▸ Available data
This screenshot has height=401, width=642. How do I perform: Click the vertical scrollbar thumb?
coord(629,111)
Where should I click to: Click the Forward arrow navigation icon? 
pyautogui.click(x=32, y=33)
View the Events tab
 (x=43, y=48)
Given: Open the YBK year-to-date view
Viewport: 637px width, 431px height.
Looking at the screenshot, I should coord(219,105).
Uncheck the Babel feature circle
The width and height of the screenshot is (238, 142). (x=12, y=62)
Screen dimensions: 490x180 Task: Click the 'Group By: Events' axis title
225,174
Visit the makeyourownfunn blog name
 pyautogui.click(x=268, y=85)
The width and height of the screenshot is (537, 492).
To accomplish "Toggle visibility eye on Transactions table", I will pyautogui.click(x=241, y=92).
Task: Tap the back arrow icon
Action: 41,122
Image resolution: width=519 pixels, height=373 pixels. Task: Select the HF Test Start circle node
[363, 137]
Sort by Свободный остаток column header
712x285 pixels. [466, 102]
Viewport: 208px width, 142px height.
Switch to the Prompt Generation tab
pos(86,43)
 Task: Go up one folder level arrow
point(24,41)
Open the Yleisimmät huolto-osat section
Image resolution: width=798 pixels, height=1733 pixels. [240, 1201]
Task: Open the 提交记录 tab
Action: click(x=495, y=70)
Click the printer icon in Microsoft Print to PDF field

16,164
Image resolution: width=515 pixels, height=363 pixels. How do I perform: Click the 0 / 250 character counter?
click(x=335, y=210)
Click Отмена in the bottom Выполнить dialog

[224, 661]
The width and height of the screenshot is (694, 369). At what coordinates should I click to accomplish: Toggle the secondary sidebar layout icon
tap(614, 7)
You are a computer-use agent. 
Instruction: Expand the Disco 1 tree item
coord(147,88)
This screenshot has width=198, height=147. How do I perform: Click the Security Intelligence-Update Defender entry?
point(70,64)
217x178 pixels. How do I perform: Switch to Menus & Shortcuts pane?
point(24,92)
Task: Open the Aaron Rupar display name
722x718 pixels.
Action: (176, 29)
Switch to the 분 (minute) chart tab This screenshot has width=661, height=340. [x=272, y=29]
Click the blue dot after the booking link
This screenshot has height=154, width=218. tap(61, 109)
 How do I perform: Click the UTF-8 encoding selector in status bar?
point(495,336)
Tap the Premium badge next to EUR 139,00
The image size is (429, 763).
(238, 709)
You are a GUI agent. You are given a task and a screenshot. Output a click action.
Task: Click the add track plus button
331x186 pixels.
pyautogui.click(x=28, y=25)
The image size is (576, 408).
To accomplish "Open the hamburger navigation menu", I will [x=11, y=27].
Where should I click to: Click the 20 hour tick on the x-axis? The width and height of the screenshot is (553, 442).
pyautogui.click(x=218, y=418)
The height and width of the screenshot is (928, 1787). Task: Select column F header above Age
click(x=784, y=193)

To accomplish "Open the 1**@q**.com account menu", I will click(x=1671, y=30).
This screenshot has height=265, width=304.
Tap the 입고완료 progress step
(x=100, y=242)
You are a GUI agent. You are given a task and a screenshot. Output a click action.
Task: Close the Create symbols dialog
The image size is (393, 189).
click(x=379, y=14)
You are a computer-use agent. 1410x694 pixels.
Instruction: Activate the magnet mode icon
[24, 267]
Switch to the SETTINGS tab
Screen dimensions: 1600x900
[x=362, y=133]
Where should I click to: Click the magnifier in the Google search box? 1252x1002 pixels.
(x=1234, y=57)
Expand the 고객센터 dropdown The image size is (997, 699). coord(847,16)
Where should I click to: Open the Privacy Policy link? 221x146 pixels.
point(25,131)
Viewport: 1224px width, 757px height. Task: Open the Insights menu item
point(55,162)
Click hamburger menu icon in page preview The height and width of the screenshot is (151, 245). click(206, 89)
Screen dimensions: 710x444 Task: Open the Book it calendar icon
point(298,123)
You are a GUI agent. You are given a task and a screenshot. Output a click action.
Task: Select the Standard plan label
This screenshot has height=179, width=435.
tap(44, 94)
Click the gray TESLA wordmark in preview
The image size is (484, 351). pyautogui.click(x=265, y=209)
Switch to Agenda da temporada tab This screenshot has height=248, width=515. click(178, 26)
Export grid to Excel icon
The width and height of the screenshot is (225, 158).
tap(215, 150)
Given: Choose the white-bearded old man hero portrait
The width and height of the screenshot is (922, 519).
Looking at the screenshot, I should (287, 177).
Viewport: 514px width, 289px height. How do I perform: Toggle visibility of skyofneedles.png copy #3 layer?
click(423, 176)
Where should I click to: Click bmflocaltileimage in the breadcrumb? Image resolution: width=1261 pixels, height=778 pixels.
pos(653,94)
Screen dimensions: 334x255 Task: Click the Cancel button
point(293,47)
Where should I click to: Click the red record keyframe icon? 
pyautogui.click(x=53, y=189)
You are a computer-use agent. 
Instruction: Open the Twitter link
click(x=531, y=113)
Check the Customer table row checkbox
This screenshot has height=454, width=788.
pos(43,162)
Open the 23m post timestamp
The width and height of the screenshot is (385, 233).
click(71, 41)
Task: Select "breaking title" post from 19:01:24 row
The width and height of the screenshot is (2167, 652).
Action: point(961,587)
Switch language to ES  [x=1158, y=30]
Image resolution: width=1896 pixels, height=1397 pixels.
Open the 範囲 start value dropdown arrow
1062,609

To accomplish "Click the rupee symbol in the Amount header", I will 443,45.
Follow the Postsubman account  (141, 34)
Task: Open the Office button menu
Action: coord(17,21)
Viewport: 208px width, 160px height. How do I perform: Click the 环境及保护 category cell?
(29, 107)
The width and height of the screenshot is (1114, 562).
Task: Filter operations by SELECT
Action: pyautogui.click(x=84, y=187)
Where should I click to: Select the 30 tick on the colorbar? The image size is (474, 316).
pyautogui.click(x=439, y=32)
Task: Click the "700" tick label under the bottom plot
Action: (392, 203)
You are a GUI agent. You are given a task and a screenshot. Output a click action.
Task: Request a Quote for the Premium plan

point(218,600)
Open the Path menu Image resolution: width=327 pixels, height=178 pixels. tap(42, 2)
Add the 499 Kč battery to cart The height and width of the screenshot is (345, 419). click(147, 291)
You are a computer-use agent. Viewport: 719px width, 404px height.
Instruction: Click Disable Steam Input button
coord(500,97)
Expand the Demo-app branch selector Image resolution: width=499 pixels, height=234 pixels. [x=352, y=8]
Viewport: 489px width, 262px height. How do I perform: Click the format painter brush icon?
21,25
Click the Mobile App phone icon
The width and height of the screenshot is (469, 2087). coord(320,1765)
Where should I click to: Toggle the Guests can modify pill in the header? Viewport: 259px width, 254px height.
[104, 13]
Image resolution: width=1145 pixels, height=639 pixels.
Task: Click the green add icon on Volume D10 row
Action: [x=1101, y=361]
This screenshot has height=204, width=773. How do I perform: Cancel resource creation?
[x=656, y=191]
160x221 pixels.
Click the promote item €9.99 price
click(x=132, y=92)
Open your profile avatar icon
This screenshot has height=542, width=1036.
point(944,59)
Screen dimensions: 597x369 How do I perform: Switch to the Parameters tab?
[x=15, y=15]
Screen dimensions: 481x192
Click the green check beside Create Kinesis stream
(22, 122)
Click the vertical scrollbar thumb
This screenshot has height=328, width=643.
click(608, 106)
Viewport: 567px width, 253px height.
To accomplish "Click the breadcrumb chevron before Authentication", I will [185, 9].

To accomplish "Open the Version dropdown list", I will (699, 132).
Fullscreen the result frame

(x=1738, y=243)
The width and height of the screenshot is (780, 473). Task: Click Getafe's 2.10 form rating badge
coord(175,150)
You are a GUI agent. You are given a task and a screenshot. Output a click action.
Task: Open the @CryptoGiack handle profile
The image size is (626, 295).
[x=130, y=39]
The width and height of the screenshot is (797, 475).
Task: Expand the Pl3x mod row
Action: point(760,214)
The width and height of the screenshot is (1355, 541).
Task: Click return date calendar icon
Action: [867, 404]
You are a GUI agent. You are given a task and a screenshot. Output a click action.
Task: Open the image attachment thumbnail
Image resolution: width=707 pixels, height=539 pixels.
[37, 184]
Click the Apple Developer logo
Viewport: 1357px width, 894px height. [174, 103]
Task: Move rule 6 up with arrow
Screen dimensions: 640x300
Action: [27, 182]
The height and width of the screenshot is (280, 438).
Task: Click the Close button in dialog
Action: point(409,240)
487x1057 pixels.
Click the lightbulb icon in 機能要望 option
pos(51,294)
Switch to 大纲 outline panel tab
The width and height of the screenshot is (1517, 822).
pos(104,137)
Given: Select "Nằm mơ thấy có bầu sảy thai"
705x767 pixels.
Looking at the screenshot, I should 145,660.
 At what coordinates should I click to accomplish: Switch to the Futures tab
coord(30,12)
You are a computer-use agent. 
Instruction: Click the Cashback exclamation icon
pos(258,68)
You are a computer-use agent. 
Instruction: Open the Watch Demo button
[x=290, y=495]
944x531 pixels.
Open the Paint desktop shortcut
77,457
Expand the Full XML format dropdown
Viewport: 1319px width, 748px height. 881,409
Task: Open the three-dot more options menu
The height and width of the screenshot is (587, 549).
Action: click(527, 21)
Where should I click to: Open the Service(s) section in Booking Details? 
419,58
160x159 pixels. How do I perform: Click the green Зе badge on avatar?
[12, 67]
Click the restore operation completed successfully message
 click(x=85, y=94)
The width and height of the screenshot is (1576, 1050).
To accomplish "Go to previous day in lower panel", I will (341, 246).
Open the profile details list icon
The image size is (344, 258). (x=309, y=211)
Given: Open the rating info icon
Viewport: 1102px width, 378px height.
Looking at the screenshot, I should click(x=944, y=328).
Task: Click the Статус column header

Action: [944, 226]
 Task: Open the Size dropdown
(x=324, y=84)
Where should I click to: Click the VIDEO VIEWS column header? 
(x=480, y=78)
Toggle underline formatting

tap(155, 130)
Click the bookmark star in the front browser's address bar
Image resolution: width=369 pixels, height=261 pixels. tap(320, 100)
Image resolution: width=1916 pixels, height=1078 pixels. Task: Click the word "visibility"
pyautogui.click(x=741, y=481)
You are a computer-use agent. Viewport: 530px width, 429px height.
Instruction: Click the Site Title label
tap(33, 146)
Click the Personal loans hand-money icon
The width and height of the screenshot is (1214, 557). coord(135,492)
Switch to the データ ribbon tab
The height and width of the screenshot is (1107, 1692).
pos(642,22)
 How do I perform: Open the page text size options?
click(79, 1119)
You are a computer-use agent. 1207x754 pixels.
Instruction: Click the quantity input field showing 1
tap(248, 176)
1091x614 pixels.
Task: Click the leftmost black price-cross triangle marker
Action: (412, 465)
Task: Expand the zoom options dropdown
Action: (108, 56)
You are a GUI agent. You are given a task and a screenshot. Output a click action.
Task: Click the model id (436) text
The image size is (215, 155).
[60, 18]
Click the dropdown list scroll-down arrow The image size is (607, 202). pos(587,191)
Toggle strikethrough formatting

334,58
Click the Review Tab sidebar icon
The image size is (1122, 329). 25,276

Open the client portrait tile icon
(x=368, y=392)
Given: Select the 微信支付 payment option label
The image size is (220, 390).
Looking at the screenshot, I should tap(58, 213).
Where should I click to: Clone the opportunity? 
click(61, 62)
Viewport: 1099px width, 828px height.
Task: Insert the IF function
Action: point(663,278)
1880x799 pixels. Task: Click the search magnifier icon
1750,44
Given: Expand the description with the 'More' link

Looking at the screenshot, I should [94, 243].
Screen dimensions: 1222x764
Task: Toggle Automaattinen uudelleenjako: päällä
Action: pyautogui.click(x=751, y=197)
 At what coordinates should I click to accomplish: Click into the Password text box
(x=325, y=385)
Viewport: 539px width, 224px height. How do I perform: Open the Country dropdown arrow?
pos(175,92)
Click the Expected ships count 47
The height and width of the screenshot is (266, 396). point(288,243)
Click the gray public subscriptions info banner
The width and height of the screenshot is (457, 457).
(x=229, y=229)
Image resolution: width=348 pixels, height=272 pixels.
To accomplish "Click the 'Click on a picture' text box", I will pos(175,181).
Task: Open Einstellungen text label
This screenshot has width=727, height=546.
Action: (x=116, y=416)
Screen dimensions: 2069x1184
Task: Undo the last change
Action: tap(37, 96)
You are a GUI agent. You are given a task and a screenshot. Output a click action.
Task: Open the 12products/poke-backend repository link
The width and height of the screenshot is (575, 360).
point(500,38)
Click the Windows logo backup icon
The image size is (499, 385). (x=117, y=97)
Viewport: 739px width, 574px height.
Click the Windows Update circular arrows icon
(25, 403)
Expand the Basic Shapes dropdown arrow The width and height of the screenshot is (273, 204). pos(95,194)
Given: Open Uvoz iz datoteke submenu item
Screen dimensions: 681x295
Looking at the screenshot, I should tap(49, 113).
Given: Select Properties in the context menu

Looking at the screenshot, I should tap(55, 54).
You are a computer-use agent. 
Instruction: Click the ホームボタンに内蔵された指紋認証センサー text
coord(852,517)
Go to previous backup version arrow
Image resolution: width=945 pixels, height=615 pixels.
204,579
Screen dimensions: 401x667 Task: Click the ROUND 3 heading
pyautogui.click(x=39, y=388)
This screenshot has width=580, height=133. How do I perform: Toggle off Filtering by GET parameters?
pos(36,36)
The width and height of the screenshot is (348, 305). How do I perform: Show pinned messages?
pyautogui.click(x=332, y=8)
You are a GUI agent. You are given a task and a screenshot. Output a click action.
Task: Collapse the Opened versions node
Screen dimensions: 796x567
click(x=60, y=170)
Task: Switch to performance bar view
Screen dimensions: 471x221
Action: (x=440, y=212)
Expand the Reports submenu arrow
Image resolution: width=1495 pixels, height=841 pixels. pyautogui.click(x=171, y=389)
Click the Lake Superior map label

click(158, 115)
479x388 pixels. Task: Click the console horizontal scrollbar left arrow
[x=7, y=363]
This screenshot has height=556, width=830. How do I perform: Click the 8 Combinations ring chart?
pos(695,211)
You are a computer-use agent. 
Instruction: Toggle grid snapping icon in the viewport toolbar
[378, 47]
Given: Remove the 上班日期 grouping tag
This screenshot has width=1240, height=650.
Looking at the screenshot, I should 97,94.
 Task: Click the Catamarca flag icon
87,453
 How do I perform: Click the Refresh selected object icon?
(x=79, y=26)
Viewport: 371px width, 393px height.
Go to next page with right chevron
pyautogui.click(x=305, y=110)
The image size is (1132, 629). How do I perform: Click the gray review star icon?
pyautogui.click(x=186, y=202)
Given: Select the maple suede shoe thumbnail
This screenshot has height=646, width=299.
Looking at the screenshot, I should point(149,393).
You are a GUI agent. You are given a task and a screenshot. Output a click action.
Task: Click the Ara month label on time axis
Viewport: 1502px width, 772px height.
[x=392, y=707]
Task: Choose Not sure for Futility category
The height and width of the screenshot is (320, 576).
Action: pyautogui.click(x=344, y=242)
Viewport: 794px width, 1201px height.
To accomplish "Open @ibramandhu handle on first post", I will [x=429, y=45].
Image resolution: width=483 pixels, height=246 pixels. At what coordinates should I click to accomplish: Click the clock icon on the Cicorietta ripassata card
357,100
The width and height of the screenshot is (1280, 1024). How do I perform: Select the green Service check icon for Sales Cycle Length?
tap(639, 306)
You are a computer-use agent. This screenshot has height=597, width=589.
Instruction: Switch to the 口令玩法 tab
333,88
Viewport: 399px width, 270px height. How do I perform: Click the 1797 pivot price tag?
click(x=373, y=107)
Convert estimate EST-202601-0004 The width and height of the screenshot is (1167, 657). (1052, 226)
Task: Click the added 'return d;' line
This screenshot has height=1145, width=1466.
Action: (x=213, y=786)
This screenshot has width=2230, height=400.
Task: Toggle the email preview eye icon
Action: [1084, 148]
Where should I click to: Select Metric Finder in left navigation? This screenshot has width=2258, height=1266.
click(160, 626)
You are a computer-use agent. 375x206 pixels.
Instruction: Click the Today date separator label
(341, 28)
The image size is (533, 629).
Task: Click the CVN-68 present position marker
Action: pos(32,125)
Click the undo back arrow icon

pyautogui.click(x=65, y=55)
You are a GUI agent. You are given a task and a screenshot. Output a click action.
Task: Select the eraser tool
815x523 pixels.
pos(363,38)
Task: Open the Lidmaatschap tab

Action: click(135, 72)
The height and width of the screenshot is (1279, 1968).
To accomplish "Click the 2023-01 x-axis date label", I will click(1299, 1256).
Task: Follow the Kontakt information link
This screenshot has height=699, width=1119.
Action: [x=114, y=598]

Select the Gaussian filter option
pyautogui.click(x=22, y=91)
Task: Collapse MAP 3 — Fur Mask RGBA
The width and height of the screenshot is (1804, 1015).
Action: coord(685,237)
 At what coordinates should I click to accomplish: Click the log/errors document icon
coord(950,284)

▸ What the exercise asks
Which lines of the entries above contain the word "button"? Copy each of those lines in full, matching case exactly.

▸ Solution to this problem
Task: Click the add track plus button
Screen dimensions: 334x255 Task: Click the Cancel button
Task: Open the Office button menu
Instruction: Click Disable Steam Input button
Task: Click the Close button in dialog
Instruction: Open the Watch Demo button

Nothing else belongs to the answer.